■ **Task item**:
Retype exactly the lines from the one containing "Open more options for response body" through the last line of the records below, including both, and leave out any pictures.

■ **Material supplied**:

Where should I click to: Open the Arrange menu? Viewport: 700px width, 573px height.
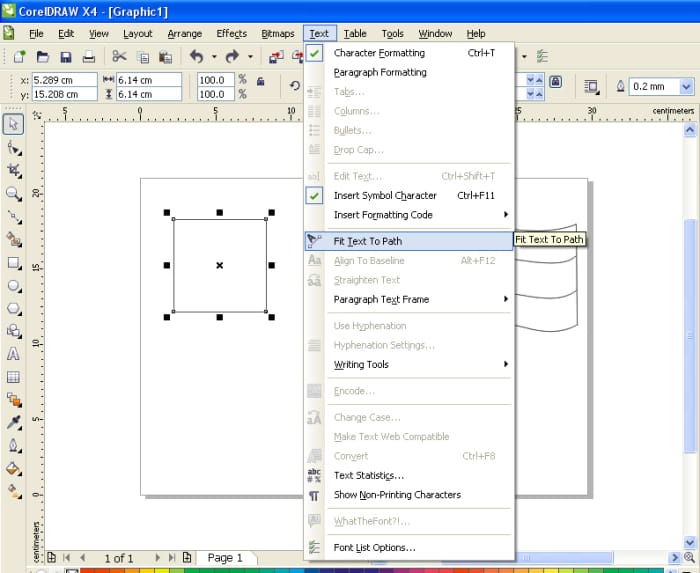184,34
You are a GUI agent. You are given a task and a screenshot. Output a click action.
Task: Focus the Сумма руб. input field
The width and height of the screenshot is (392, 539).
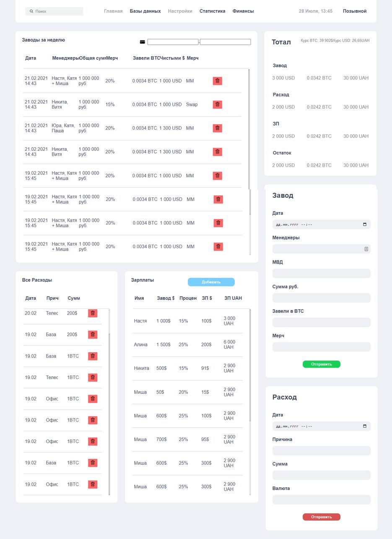[x=321, y=298]
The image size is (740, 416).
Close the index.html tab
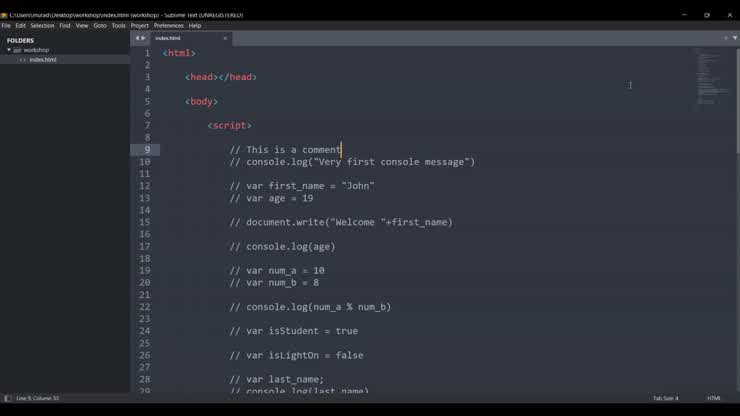click(x=225, y=38)
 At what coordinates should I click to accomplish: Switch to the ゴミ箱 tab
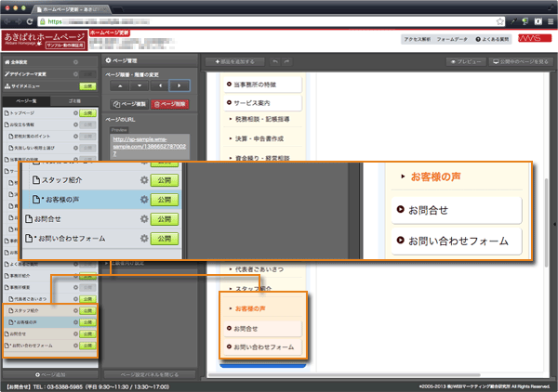(x=74, y=99)
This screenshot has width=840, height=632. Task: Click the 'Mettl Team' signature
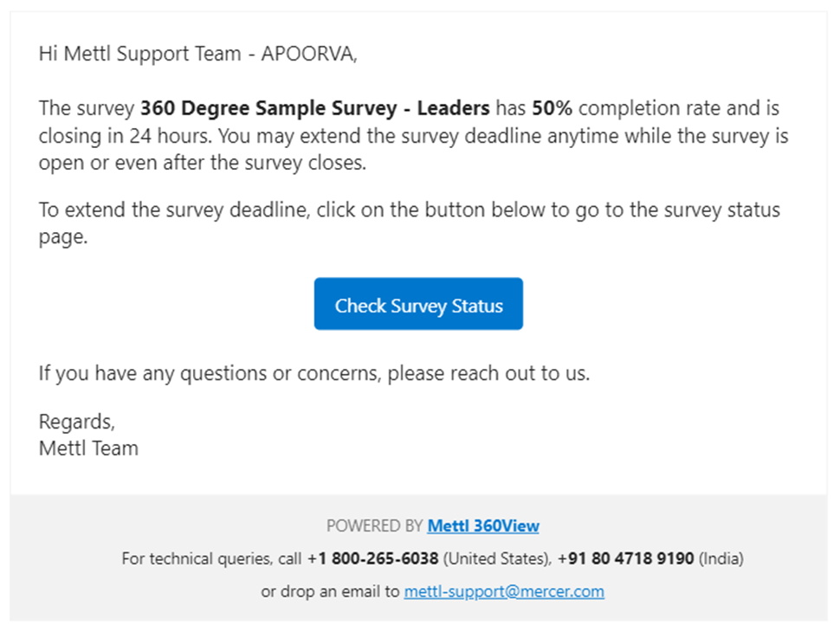(x=88, y=448)
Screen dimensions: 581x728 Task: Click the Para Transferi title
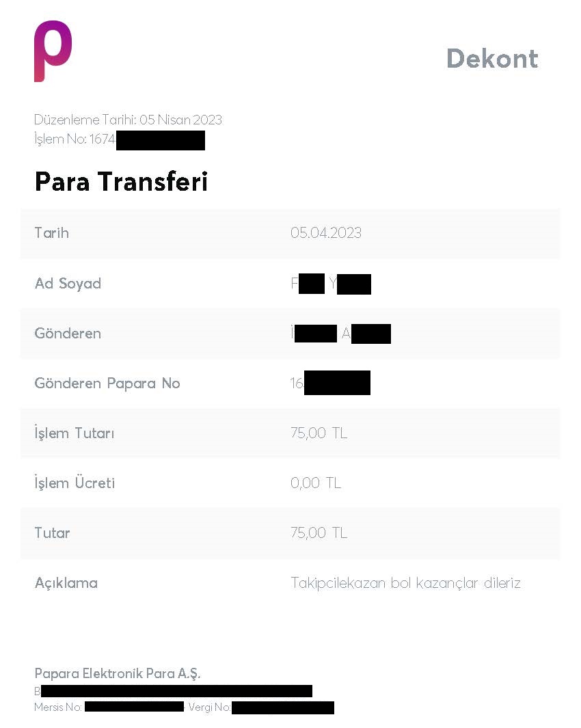coord(121,181)
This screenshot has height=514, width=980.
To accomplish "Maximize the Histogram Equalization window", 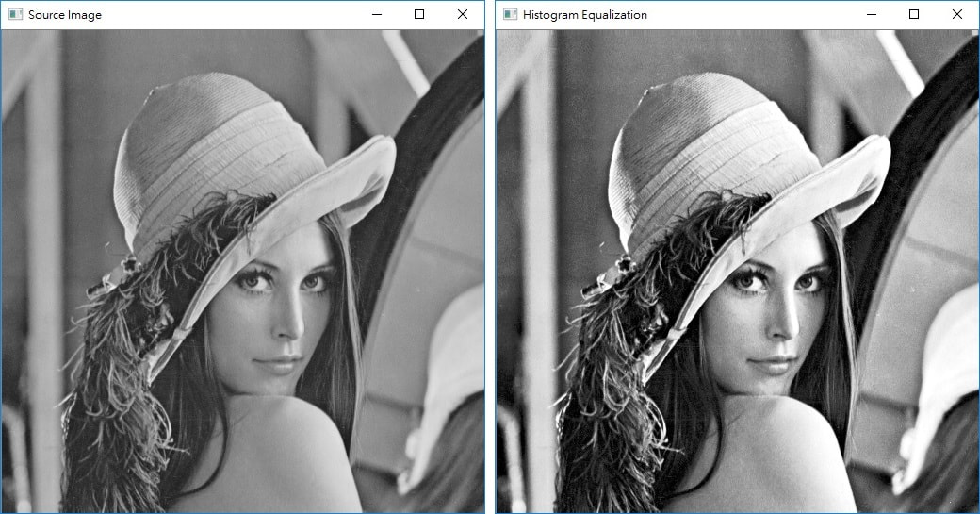I will [914, 15].
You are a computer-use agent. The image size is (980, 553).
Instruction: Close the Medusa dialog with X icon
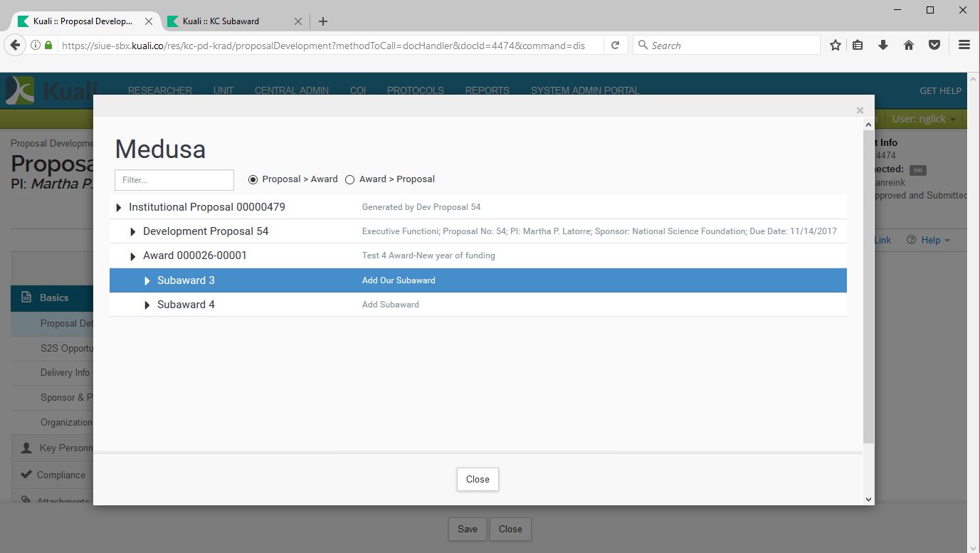coord(860,110)
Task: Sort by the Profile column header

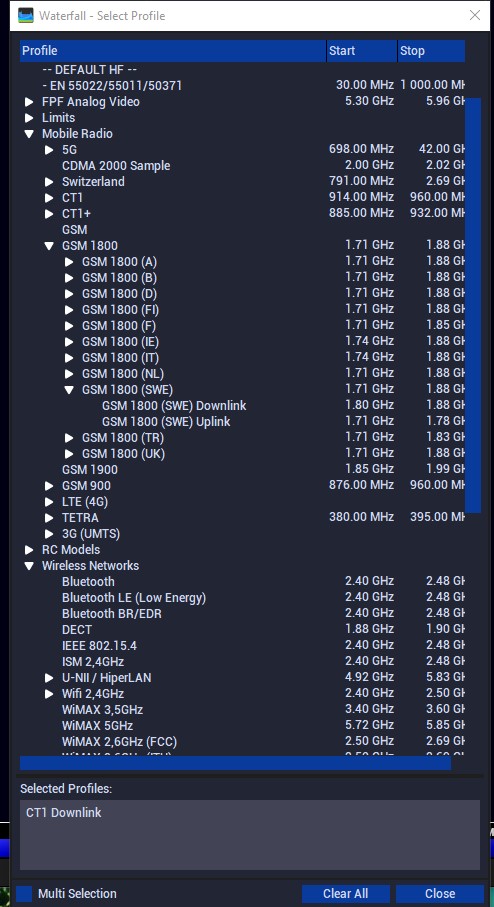Action: (173, 51)
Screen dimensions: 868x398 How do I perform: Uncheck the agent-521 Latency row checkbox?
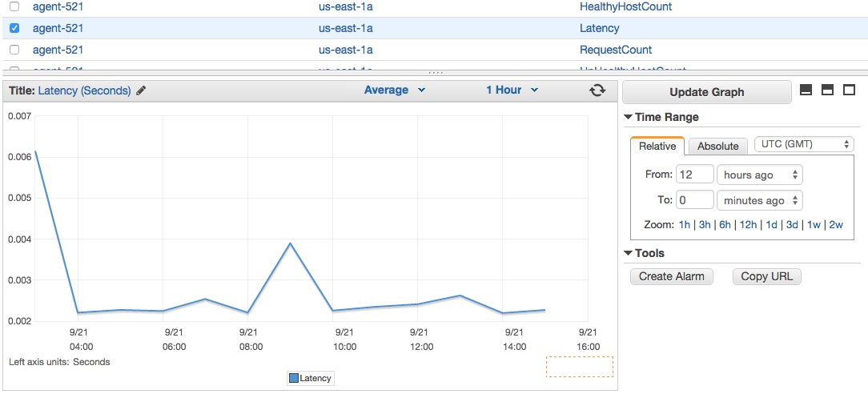tap(15, 28)
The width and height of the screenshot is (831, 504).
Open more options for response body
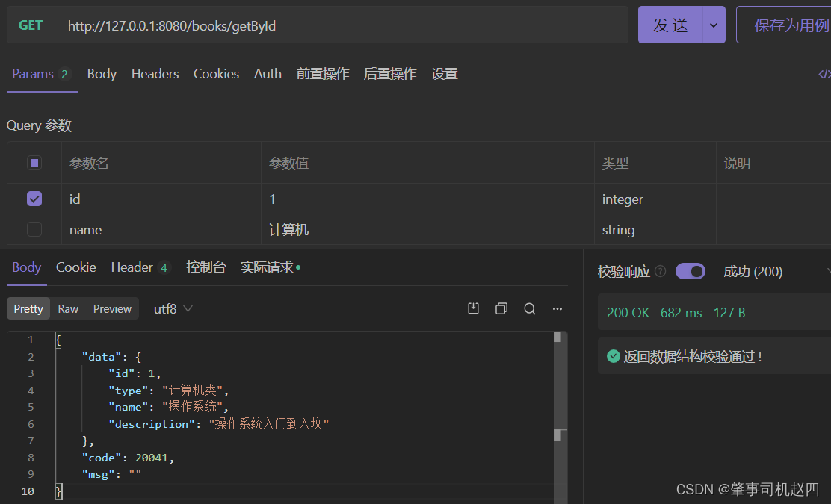click(557, 308)
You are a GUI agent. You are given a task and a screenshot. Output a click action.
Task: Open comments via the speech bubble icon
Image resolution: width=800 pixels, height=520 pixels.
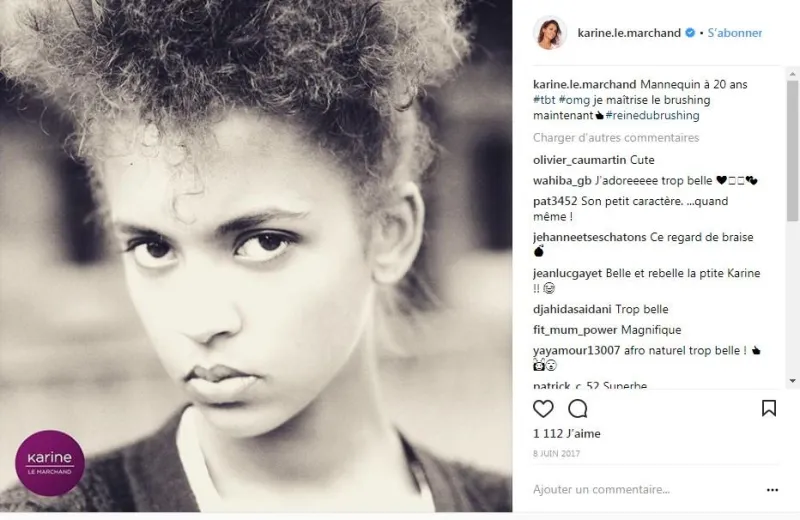tap(578, 409)
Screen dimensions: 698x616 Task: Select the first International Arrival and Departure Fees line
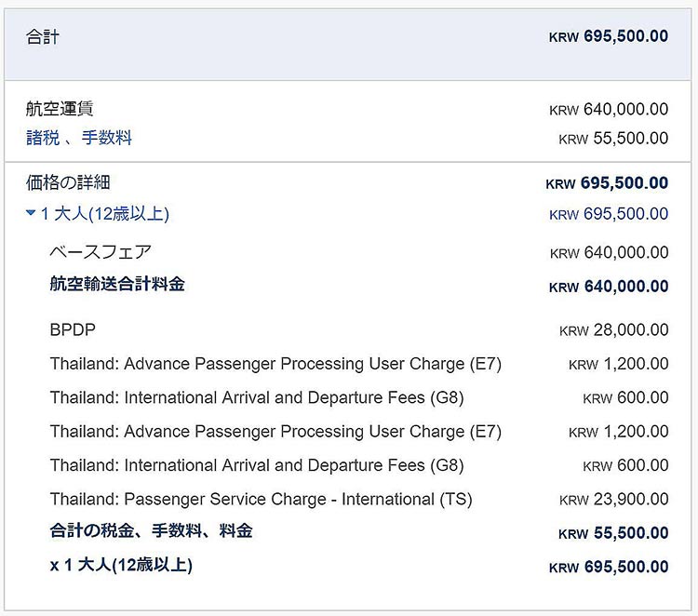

■ **Reply**:
Open more options for response body
click(557, 308)
You are a GUI agent. You are given a task and a screenshot. Output a click action.
Task: Open comments via the speech bubble icon
Image resolution: width=800 pixels, height=520 pixels.
tap(578, 409)
Screen dimensions: 698x616 Task: Select the first International Arrival and Departure Fees line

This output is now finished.